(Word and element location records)
-- Start --

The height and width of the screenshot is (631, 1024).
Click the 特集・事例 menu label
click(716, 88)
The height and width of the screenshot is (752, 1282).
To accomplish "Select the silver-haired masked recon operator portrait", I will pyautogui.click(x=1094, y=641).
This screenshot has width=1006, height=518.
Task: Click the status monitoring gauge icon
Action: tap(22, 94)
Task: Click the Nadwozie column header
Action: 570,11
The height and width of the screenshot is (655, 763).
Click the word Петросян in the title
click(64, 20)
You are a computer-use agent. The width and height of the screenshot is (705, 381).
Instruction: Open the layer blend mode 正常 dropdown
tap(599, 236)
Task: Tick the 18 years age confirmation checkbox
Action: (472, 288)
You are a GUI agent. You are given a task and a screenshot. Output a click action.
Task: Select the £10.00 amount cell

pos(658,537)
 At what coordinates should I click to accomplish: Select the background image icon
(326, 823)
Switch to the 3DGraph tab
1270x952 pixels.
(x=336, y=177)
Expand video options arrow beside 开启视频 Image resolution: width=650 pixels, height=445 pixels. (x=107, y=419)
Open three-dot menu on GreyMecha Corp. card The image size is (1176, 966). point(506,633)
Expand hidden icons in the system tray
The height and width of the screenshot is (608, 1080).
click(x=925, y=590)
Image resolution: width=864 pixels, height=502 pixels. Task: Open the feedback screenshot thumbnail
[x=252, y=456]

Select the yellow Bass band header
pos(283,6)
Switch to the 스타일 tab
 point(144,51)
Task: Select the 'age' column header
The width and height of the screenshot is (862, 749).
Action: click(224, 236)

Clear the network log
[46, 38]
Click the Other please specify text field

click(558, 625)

-- End --

**Set exercise:** Identify every line in the records above that contains the string "Open", and copy each one. Case counts.

**Result for this exercise:**
Instruction: Open the layer blend mode 正常 dropdown
Open three-dot menu on GreyMecha Corp. card The image size is (1176, 966). point(506,633)
Image resolution: width=864 pixels, height=502 pixels. Task: Open the feedback screenshot thumbnail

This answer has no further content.